**Problem requirements**
Print, exactly as they stand, the lines below from the one that has "At what coordinates" to the one that has "The width and height of the screenshot is (547, 340).", inclusive, leaving out the pictures.

*** Opening Supplied information ***

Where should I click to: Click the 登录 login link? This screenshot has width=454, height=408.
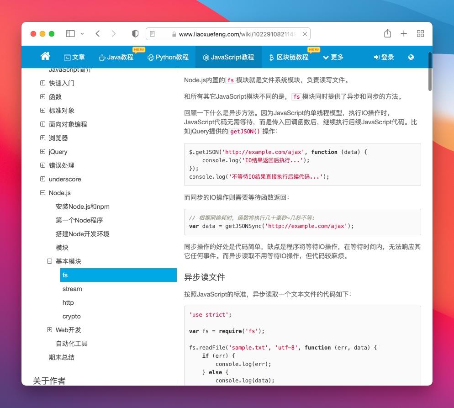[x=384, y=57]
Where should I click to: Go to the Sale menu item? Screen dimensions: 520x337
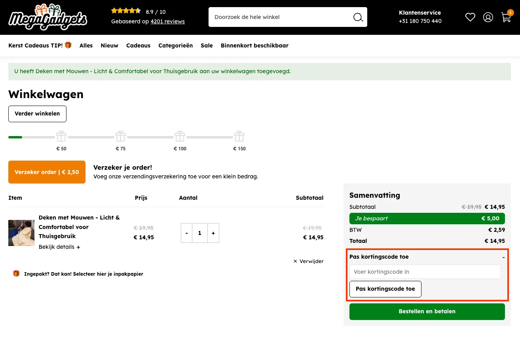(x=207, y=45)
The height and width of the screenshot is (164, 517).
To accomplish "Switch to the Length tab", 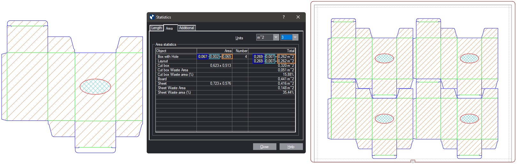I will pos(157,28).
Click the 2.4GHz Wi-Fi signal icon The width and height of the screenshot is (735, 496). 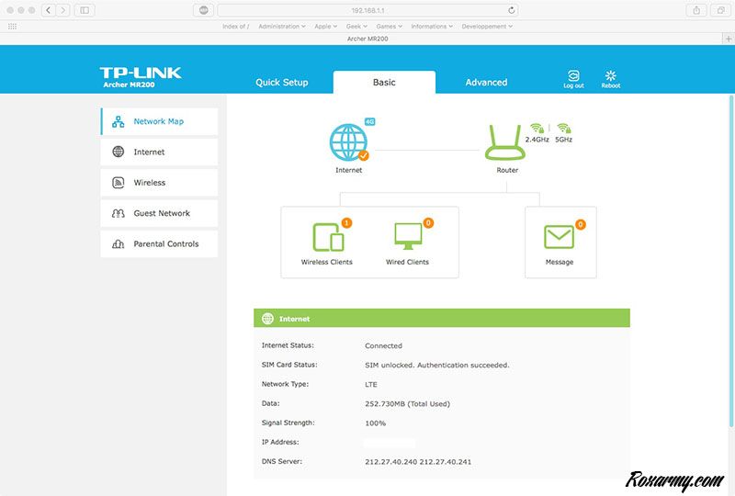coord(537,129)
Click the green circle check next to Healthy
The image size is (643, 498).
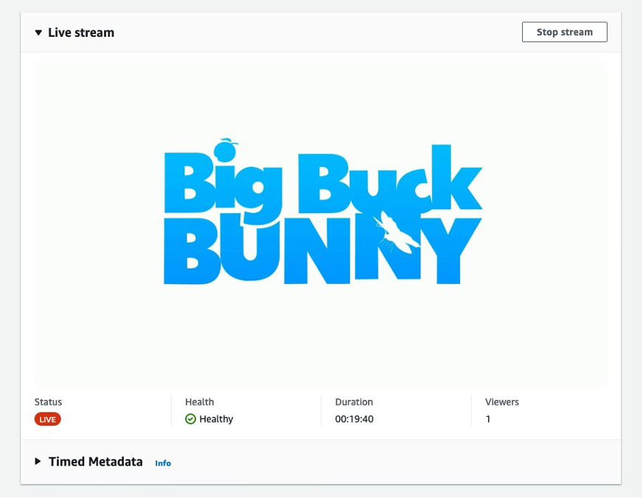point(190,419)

*** Closing Supplied information ***
*** Opening Supplied information ***

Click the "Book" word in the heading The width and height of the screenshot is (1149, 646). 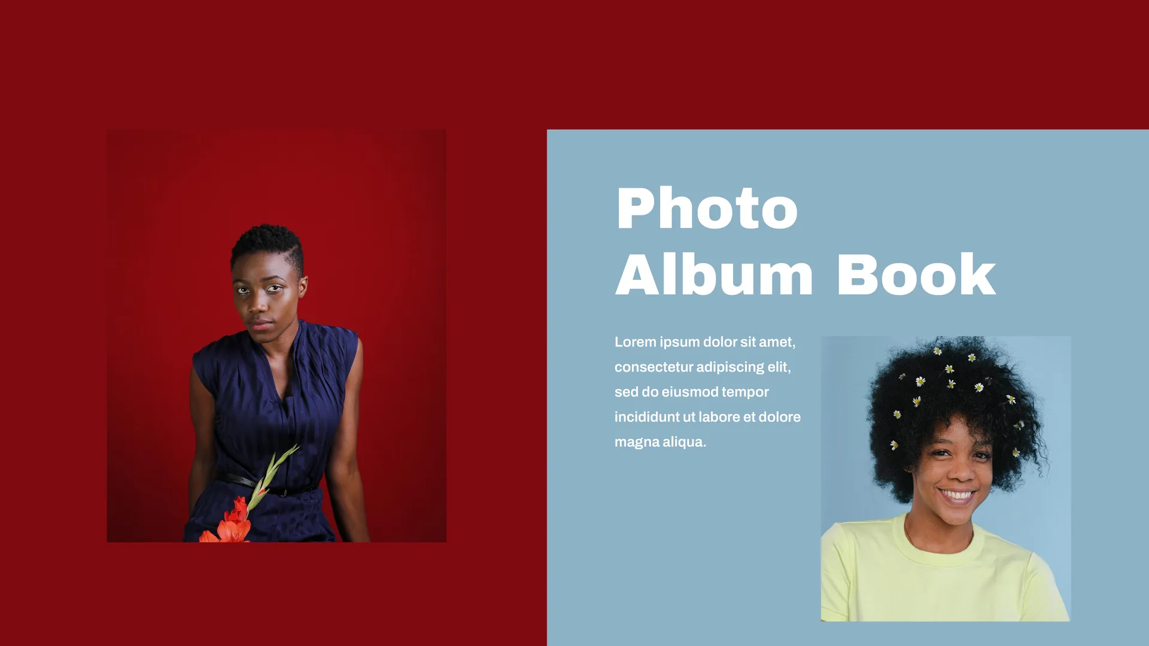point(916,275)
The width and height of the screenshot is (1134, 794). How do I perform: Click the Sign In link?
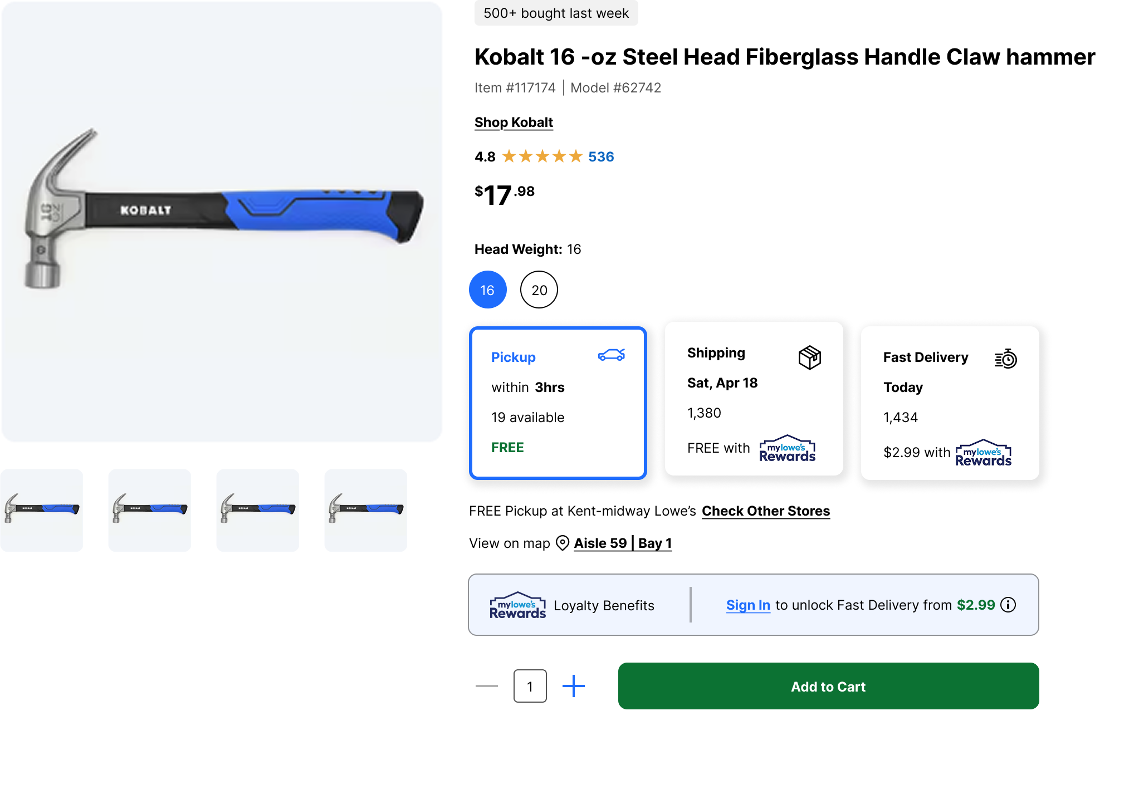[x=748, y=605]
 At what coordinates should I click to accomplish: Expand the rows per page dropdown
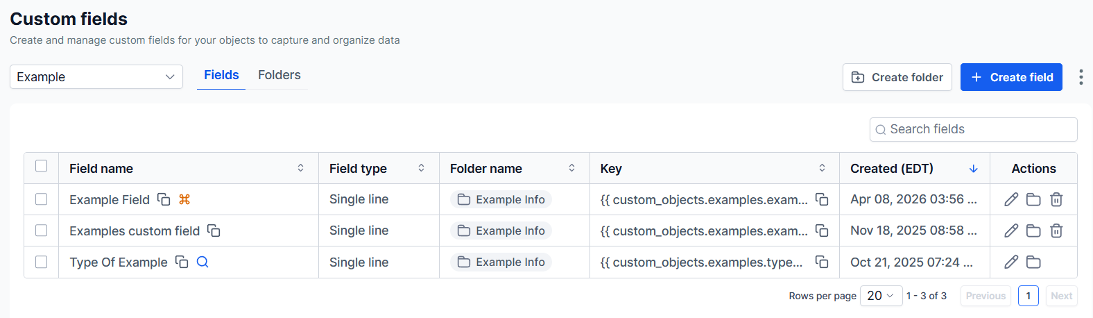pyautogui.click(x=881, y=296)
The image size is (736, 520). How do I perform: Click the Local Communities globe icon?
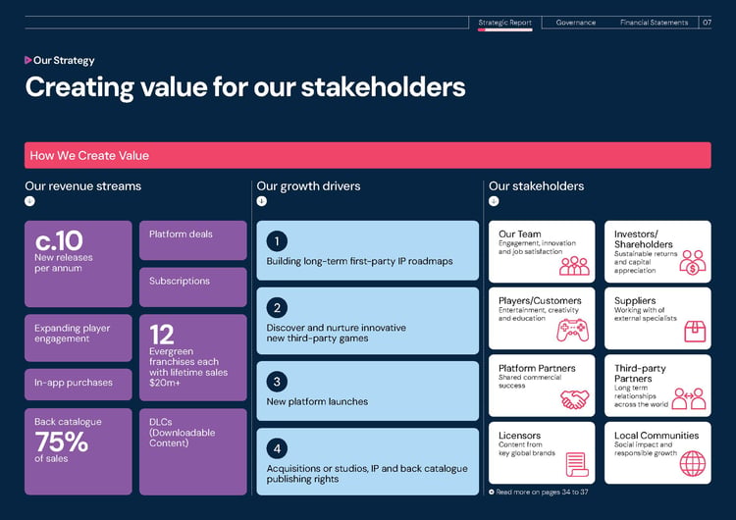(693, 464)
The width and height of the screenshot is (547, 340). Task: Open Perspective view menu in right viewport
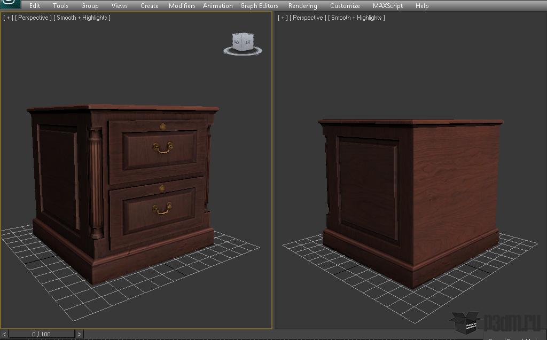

*** Closing Supplied information ***

**The completed task**
 At what coordinates should I click to accomplish: Expand the rows per page dropdown
pyautogui.click(x=881, y=296)
The image size is (736, 520). How do I perform: Click the Local Communities globe icon?
(693, 464)
The width and height of the screenshot is (547, 340). Task: Open Perspective view menu in right viewport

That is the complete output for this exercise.